§ Stated task
Count the lines in the records below that contain the word "header". Reply with that number only.

§ Dataset excerpts
::::::
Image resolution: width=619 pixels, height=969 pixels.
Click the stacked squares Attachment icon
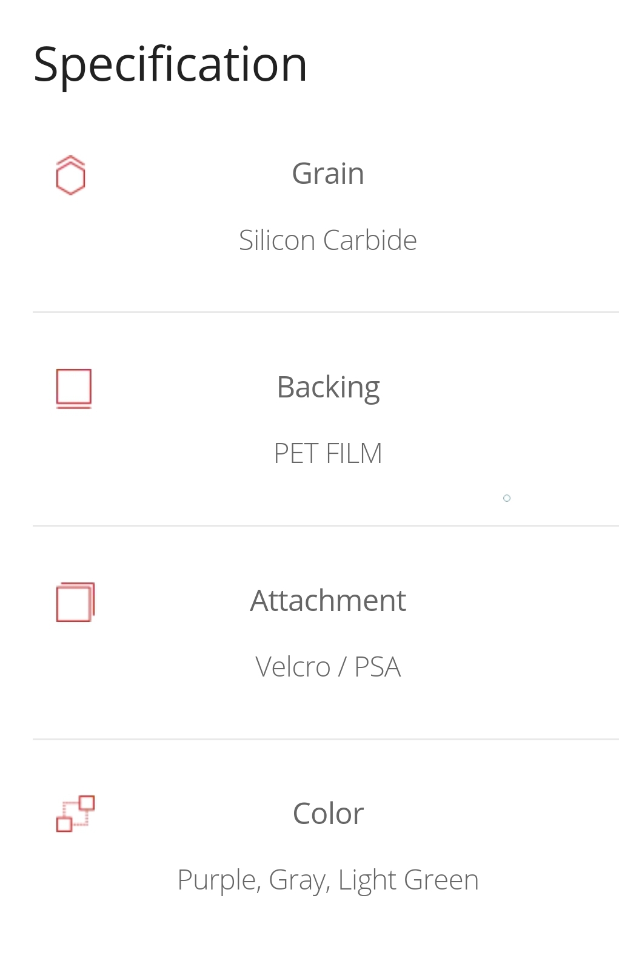click(x=75, y=602)
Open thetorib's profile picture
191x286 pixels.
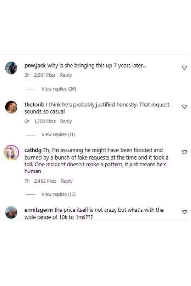[11, 107]
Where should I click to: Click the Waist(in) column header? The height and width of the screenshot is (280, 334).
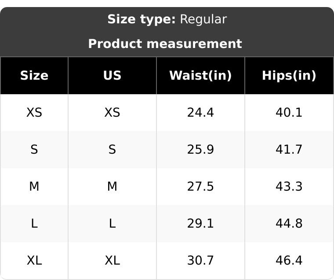200,76
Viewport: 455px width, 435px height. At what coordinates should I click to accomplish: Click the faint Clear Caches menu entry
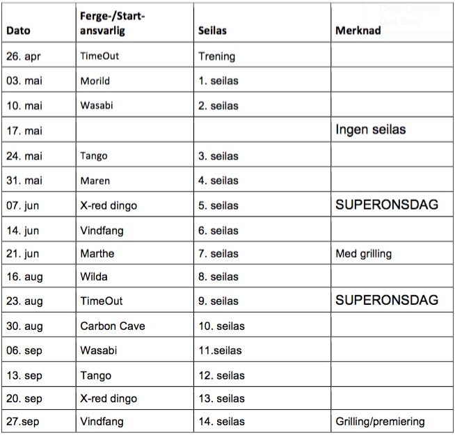408,8
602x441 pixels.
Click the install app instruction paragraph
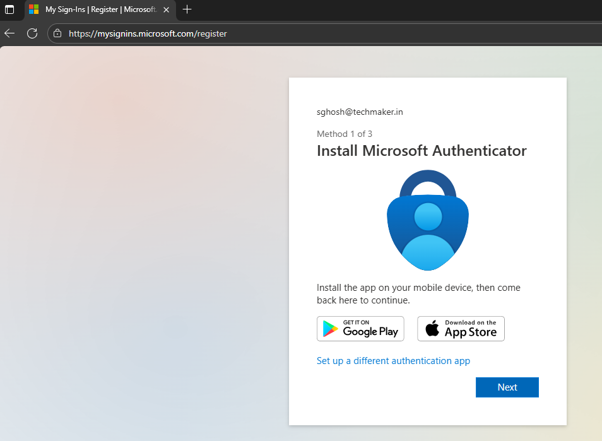click(418, 294)
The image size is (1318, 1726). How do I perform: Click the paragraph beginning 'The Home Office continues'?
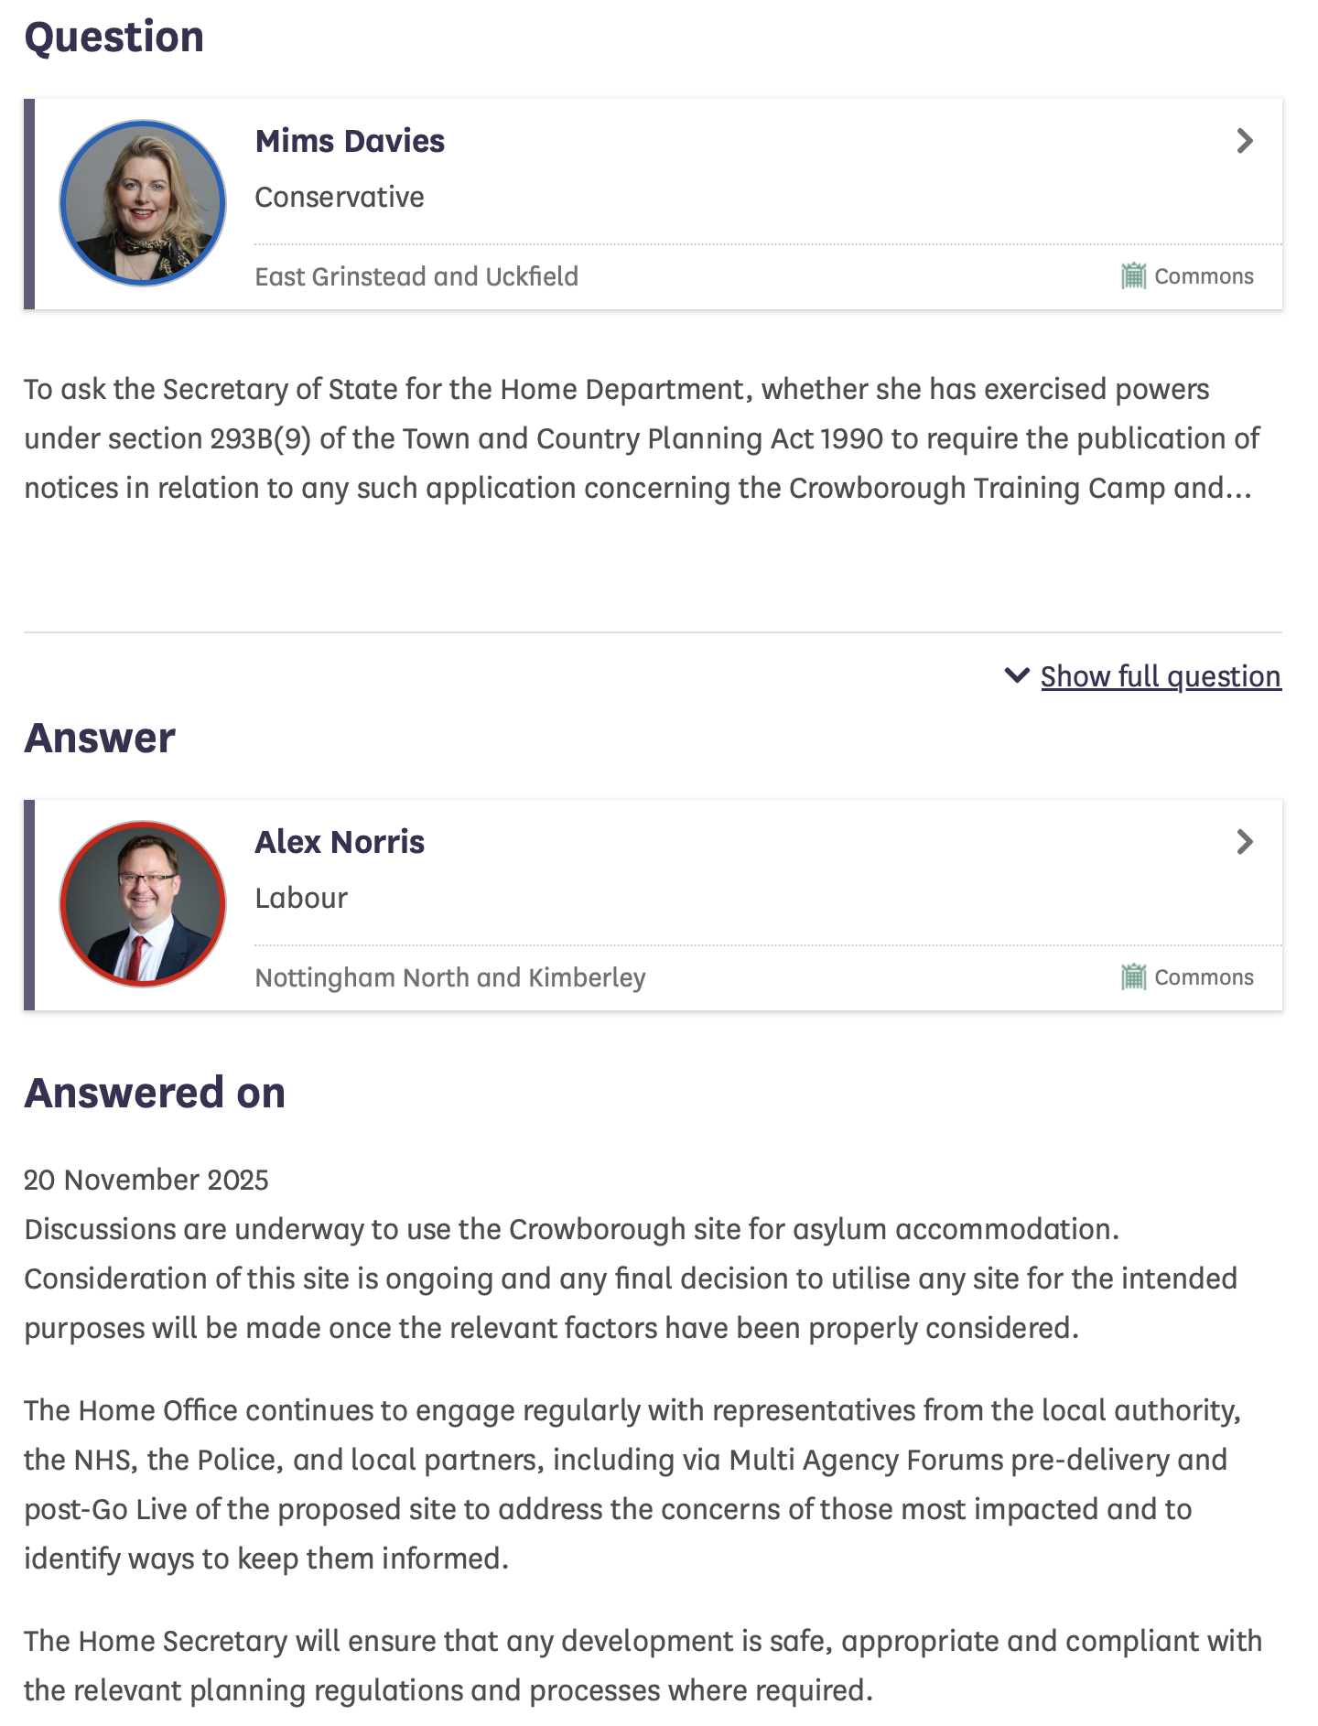tap(632, 1484)
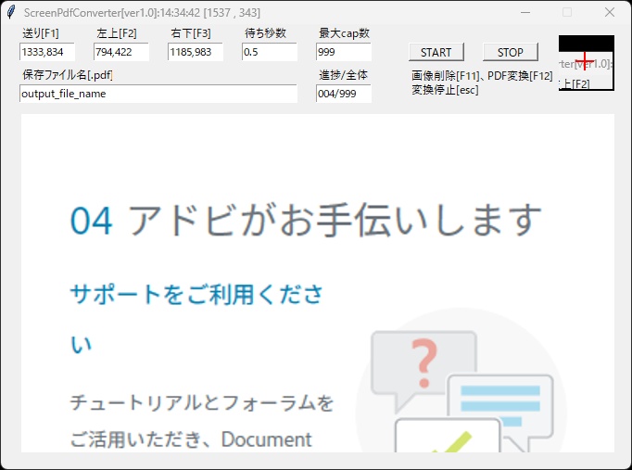Click the チュートリアルとフォーラムを paragraph in the preview
The image size is (632, 470).
201,403
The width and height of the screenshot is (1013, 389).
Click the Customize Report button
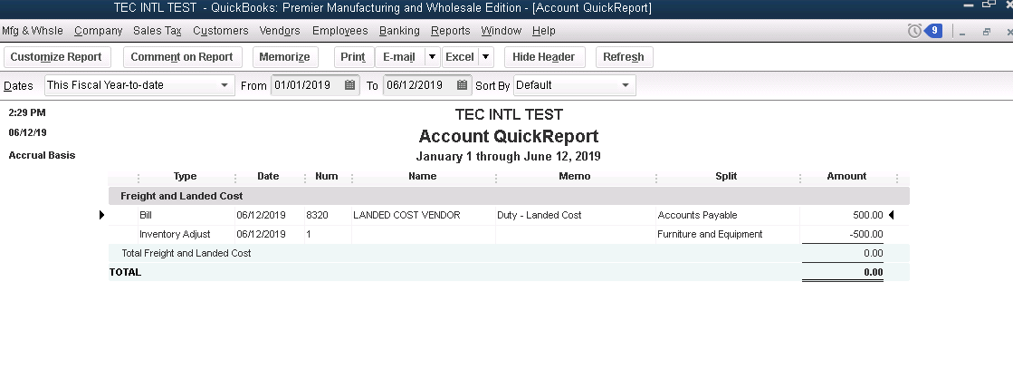[x=56, y=57]
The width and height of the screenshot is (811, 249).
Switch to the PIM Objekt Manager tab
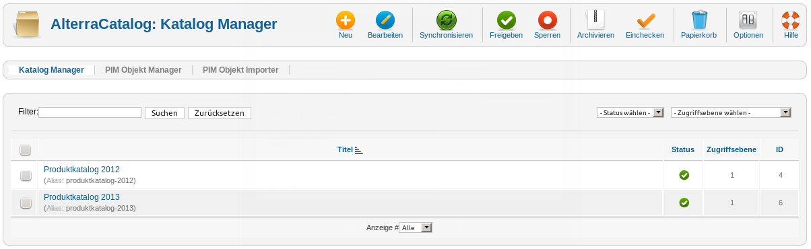[143, 70]
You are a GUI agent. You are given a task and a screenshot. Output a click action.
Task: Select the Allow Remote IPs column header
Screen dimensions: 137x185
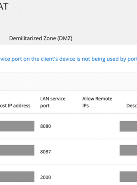(x=97, y=102)
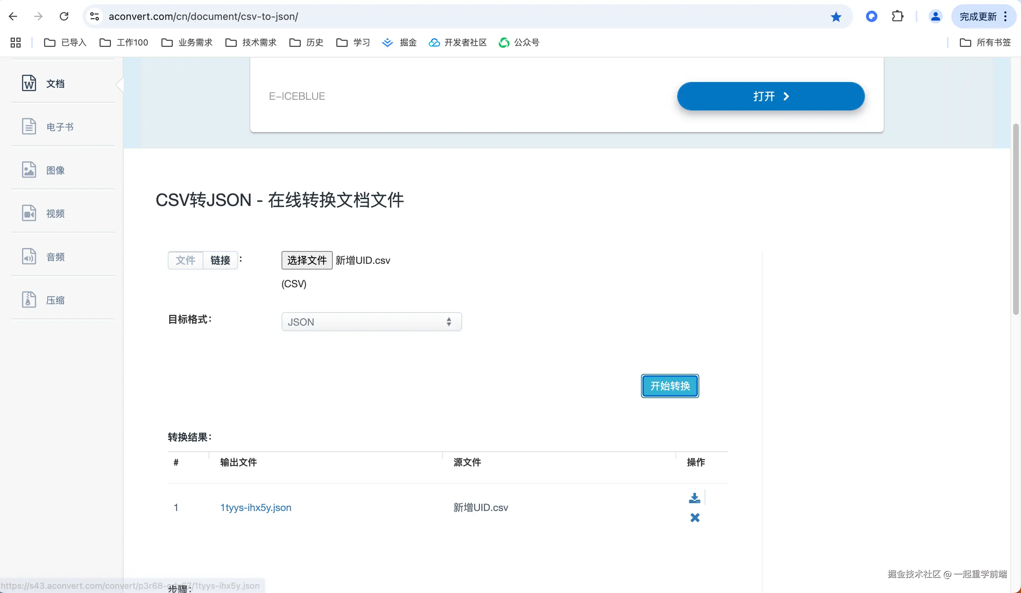Reload the current page

click(64, 17)
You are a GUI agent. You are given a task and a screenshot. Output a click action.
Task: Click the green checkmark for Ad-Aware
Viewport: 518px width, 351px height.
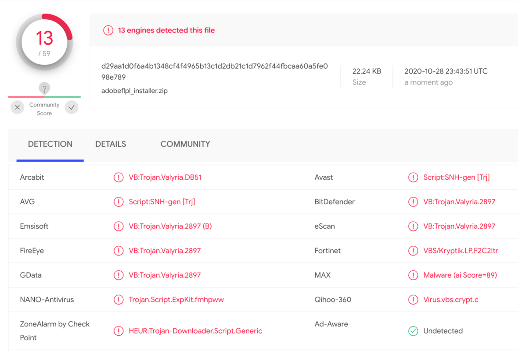tap(413, 331)
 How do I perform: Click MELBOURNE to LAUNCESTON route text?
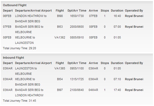tap(25, 40)
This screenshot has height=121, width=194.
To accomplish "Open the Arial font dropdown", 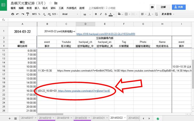I will 70,14.
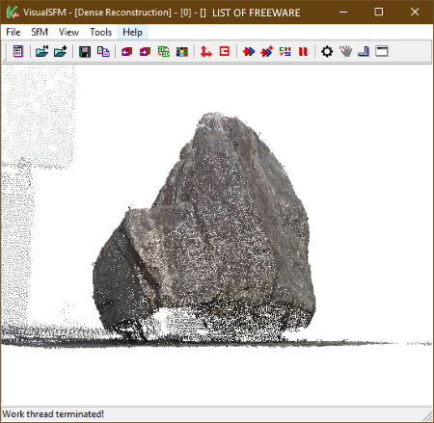The width and height of the screenshot is (434, 423).
Task: Click the open multiple images folder icon
Action: click(41, 51)
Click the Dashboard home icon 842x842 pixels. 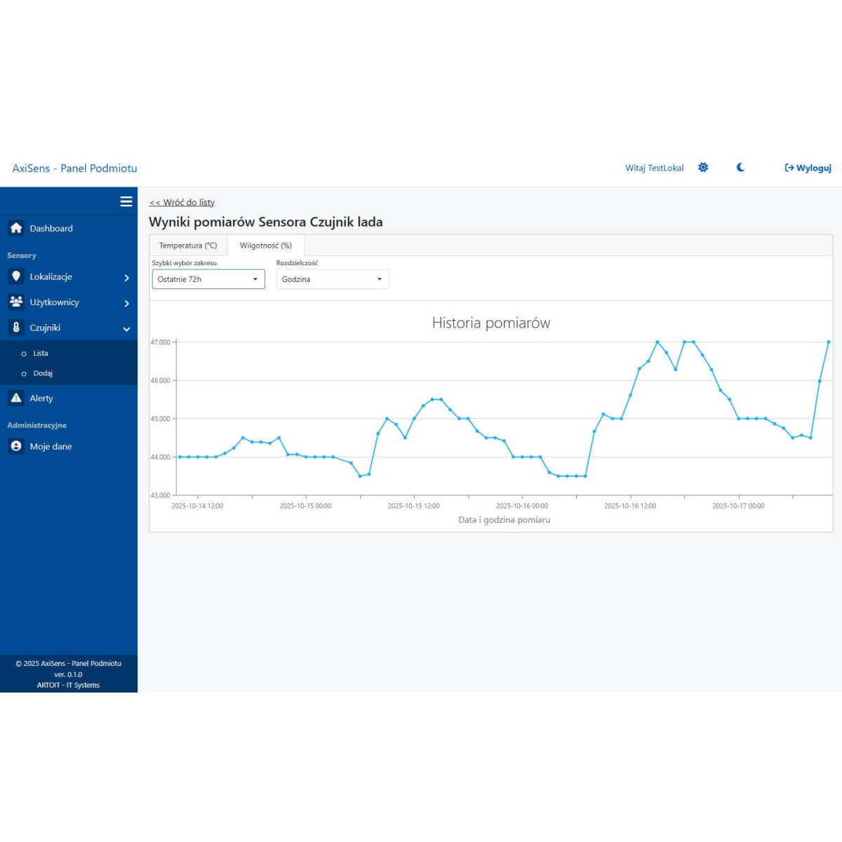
::::::
§ Completed exercise
2